- _Exercise goal_
Tally the lines below containing "agent" and report only the total.

- _Records supplied_

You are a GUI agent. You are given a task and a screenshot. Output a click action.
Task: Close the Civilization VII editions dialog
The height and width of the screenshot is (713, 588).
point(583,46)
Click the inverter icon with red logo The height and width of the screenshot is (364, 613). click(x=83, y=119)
---
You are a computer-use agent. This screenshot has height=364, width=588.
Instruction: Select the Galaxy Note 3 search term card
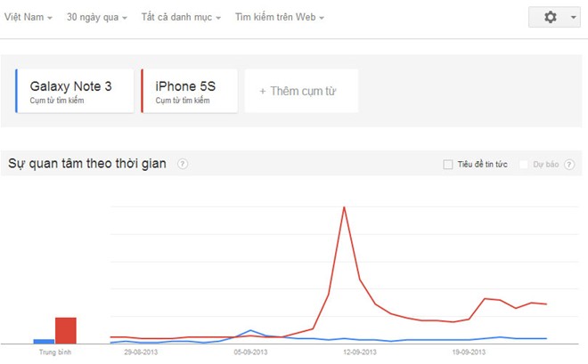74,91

- _Solution for this task_
2